Photo : Le regretté Sam Nujoma
La Namibie est plongée dans un deuil profond ce week-end. Un deuil national au regard de la grande figure charismatique disparue. Celui qui a obtenu en 1990, avec son mouvement de libération SWAPO (Organisation du Peuple du Sud-Ouest Africain), l’indépendance de la Namibie face à l’Afrique du Sud qui avait repris la tutelle du territoire à l’Allemagne à la faveur de la première guerre mondiale, n’est plus de ce monde des vivants. Sam Nujoma est mort à l’âge de 95 ans, ce samedi 8 février. Aux yeux de ses successeurs à la tête du pays, l’ex-chef de l’État namibien (1990 – 2005) a servi de manière exceptionnelle le peuple de son pays. « Notre père fondateur a vécu une vie longue et déterminante au cours de laquelle il a servi de manière exceptionnelle le peuple de son pays bien-aimé. », a déclaré le président sortant, Nangolo Mbumba, dans un communiqué.

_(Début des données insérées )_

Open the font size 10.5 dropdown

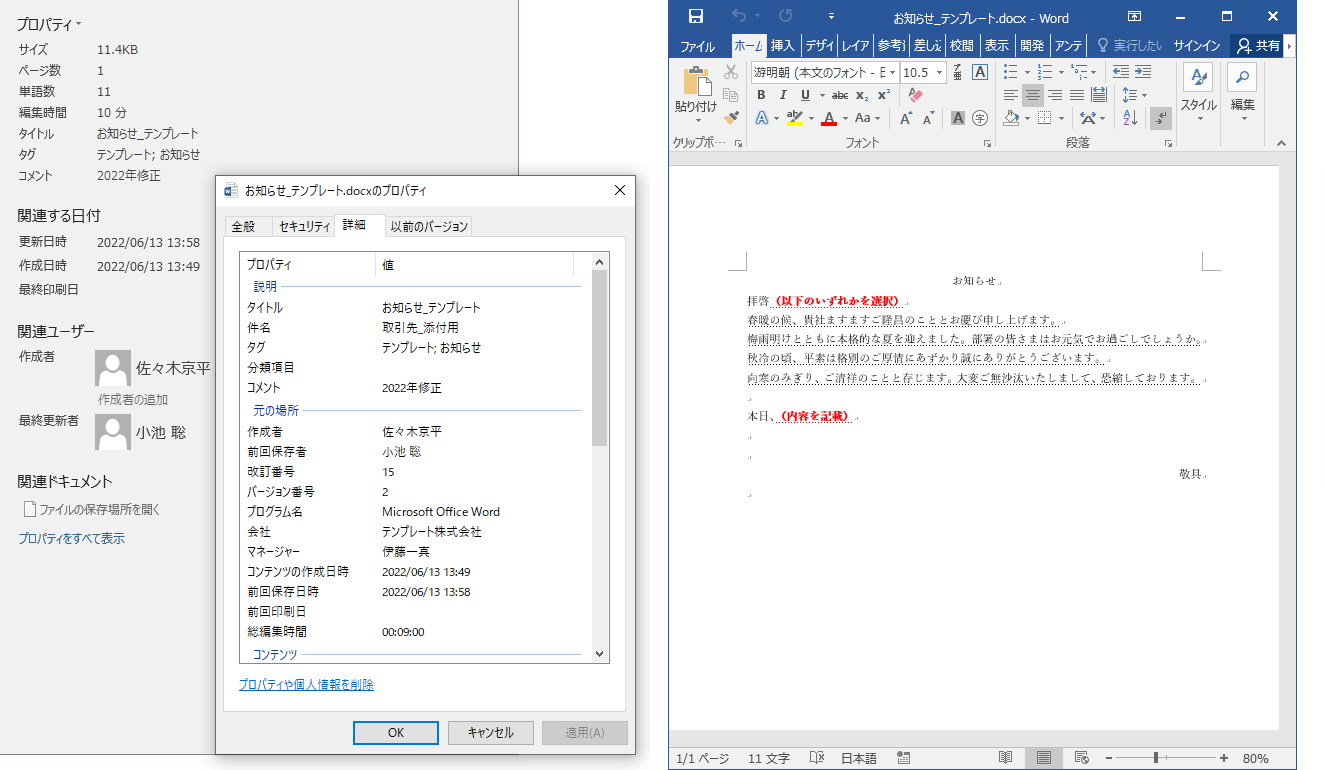938,72
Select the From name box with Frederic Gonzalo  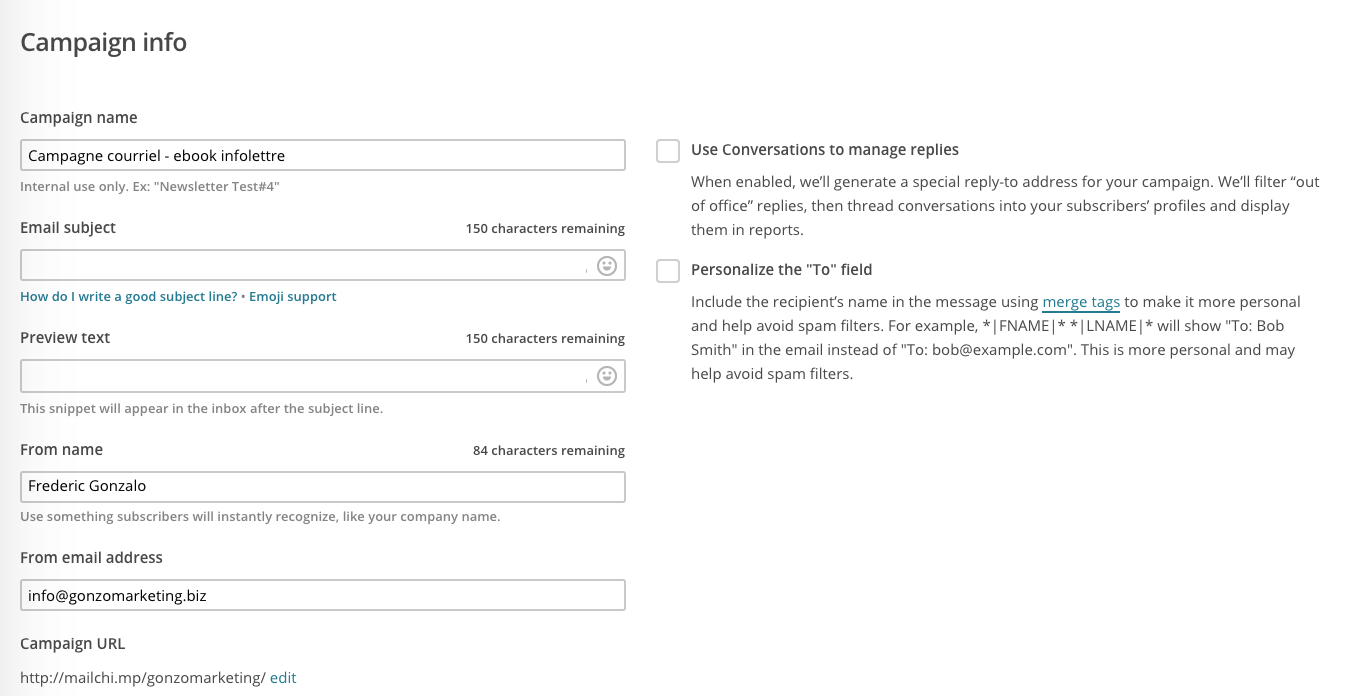[x=322, y=486]
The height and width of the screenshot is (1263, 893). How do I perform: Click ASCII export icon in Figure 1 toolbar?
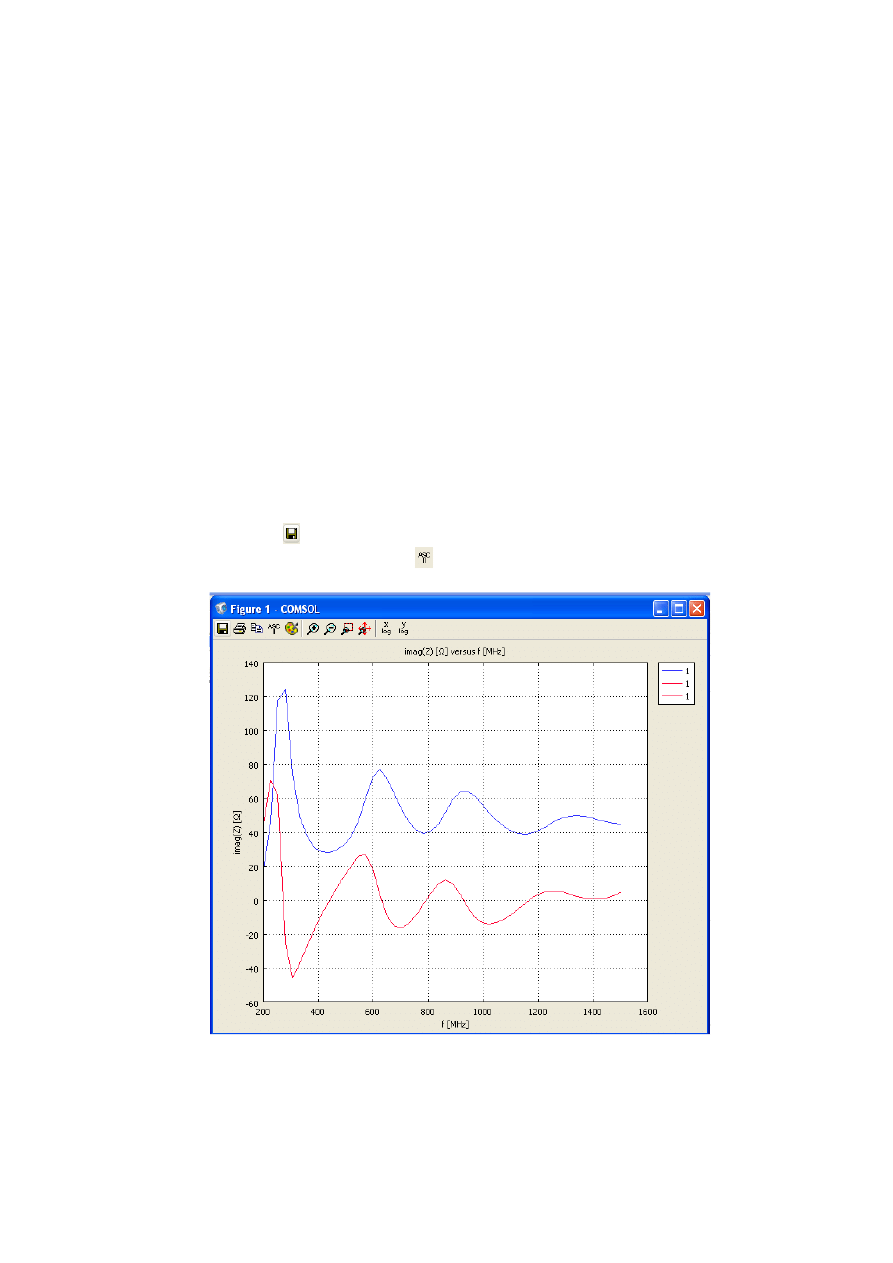(x=273, y=629)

Se consacrer « aux idéaux panafricains »
Sam Nujoma s’est notamment employé à unifier une population de deux millions d’habitants d’une dizaine de groupes ethniques que l’apartheid s’était appliqué à diviser. Barbe à la Fidel Castro, il avait quitté le pouvoir à 75 ans en 2005, désignant un fidèle comme successeur et restant dans les coulisses. Lors de l’une de ses dernières apparitions publiques en mai 2022, à 93 ans, il s’était montré le poing levé et avait appelé à continuer à se consacrer « aux idéaux panafricains ». Le désormais feu Sam Nujoma avait aussi jugé insuffisante la proposition de l’Allemagne, en 2021, d’un dédommagement de plus d’un milliard d’euros pour le massacre de dizaines de milliers d’indigènes Hereros et Namas, considéré comme le premier génocide du XXe siècle. « La Namibie doit retourner à la table des négociations avec l’Allemagne », avait affirmé l’ancien président, qualifiant l’offre de « terriblement insignifiante ».
Soutien populaire
Son statut de père de l’indépendance a permis à celui qui était surnommé le « Vieux » de jouir d’un soutien populaire qui ne s’est pas démenti jusqu’à la fin de sa vie. L’air souvent sévère pendant ses discours, l’ex-chef de l’État, pourtant jugé conciliant dans un pays stable et respectant certaines libertés fondamentales, était connu pour ses accès de colère contre les « colons blancs » ou les « néo-impérialistes ». Celui dont le visage apparaît sur les billets de banque dans le pays avait également ouvertement condamné l’homosexualité, la qualifiant volontiers de « folie ». Sur le plan diplomatique, il avait soutenu son voisin zimbabwéen, Robert Mugabe, dans sa politique de réforme agraire pour exproprier les blancs et maintenu des relations avec Cuba, la Libye, l’Iran ou encore la Corée du Nord.
Plus de 20.000 morts
Né le 12 mai 1929 au sein d’une famille de paysans, Sam Nujoma est l’aîné d’une fratrie de dix personnes. Il garde les vaches et les chèvres mais à 17 ans, il quitte son village reculé du Nord pour s’installer dans la ville portuaire de Walvis Bay. Il vit chez une tante, dans un township, et découvre les discriminations contre les Noirs. Il devient ensuite balayeur des chemins de fer près de la capitale Windhoek et, rapidement, syndicaliste, tout en suivant des cours du soir, où il rencontre des militants indépendantistes. Contraint à l’exil, en 1960, au Botswana, puis au Ghana et aux États-Unis, il a dû laisser derrière lui son épouse et ses quatre enfants. À la tête de la SWAPO, il lance la lutte armée en 1966, qu’il raconte dans son autobiographie. La guerre d’indépendance a fait plus de 20.000 morts.
Lutte armée
Devenu président, Sam Nujoma s’était refusé à instaurer une commission vérité et réconciliation sur les atrocités commises pendant les vingt-trois ans de conflit entre la SWAPO et les escadrons de la mort pro-sud-africains. Mais, à l’indépendance, il avait pragmatiquement intégré ces unités des « Koevoet » au sein de l’armée et de la police. Après son retrait officiel de la vie politique, il avait repris des études et décroché une maîtrise de géologie, persuadé que les montagnes namibiennes regorgent de richesses minérales inexploitées.